_What the exercise asks_
Can you write every line of the entries below as a JSON list of strings, with one string per line and no blank lines?

_Source records_
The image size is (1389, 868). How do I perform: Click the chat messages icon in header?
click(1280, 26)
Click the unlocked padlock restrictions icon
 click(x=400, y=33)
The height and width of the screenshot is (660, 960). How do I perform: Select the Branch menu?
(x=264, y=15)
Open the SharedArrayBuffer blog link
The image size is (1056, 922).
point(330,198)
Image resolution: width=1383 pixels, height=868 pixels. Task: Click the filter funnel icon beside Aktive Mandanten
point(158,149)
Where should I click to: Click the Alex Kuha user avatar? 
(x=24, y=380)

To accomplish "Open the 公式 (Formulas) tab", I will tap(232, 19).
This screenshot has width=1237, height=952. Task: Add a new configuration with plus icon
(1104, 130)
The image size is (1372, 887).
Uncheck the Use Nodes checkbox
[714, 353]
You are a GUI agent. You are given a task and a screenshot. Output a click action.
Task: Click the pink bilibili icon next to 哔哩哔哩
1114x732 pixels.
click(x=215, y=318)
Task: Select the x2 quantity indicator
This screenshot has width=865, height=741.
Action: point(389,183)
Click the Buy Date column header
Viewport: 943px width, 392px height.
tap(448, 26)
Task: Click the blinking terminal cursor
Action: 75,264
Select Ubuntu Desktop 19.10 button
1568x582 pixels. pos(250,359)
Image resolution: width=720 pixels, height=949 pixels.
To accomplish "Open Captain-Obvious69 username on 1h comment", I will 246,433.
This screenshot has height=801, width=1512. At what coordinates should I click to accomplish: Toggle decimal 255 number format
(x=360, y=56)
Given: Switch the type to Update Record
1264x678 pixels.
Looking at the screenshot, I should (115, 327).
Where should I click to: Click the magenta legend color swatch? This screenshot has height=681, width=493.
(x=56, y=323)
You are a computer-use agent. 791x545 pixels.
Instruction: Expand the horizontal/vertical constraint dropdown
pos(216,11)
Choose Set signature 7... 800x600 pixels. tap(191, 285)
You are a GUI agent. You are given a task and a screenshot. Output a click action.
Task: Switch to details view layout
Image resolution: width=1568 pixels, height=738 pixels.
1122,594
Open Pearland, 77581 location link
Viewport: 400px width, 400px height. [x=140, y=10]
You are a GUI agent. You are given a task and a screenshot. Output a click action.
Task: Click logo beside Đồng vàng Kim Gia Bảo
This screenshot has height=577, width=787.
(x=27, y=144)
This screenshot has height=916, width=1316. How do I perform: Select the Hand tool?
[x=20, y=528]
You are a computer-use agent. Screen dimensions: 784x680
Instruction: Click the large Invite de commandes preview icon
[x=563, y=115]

_Answer_
[
  "The image size is (1389, 868). How do I perform: Click the chat messages icon in header?",
  "click(1280, 26)",
  "Click the unlocked padlock restrictions icon",
  " click(x=400, y=33)",
  "The height and width of the screenshot is (660, 960). How do I perform: Select the Branch menu?",
  "(x=264, y=15)",
  "Open the SharedArrayBuffer blog link",
  "The image size is (1056, 922).",
  "point(330,198)",
  "Image resolution: width=1383 pixels, height=868 pixels. Task: Click the filter funnel icon beside Aktive Mandanten",
  "point(158,149)",
  "Where should I click to: Click the Alex Kuha user avatar? ",
  "(x=24, y=380)",
  "To accomplish \"Open the 公式 (Formulas) tab\", I will tap(232, 19).",
  "This screenshot has width=1237, height=952. Task: Add a new configuration with plus icon",
  "(1104, 130)",
  "The image size is (1372, 887).",
  "Uncheck the Use Nodes checkbox",
  "[714, 353]",
  "You are a GUI agent. You are given a task and a screenshot. Output a click action.",
  "Task: Click the pink bilibili icon next to 哔哩哔哩",
  "1114x732 pixels.",
  "click(x=215, y=318)",
  "Task: Select the x2 quantity indicator",
  "This screenshot has width=865, height=741.",
  "Action: point(389,183)",
  "Click the Buy Date column header",
  "Viewport: 943px width, 392px height.",
  "tap(448, 26)",
  "Task: Click the blinking terminal cursor",
  "Action: 75,264",
  "Select Ubuntu Desktop 19.10 button",
  "1568x582 pixels. pos(250,359)",
  "Image resolution: width=720 pixels, height=949 pixels.",
  "To accomplish \"Open Captain-Obvious69 username on 1h comment\", I will 246,433.",
  "This screenshot has height=801, width=1512. At what coordinates should I click to accomplish: Toggle decimal 255 number format",
  "(x=360, y=56)",
  "Given: Switch the type to Update Record",
  "1264x678 pixels.",
  "Looking at the screenshot, I should (115, 327).",
  "Where should I click to: Click the magenta legend color swatch? This screenshot has height=681, width=493.",
  "(x=56, y=323)",
  "You are a computer-use agent. 791x545 pixels.",
  "Instruction: Expand the horizontal/vertical constraint dropdown",
  "pos(216,11)",
  "Choose Set signature 7... 800x600 pixels. tap(191, 285)",
  "You are a GUI agent. You are given a task and a screenshot. Output a click action.",
  "Task: Switch to details view layout",
  "Image resolution: width=1568 pixels, height=738 pixels.",
  "1122,594",
  "Open Pearland, 77581 location link",
  "Viewport: 400px width, 400px height. [x=140, y=10]",
  "You are a GUI agent. You are given a task and a screenshot. Output a click action.",
  "Task: Click logo beside Đồng vàng Kim Gia Bảo",
  "This screenshot has height=577, width=787.",
  "(x=27, y=144)",
  "This screenshot has height=916, width=1316. How do I perform: Select the Hand tool?",
  "[x=20, y=528]",
  "You are a computer-use agent. Screen dimensions: 784x680",
  "Instruction: Click the large Invite de commandes preview icon",
  "[x=563, y=115]"
]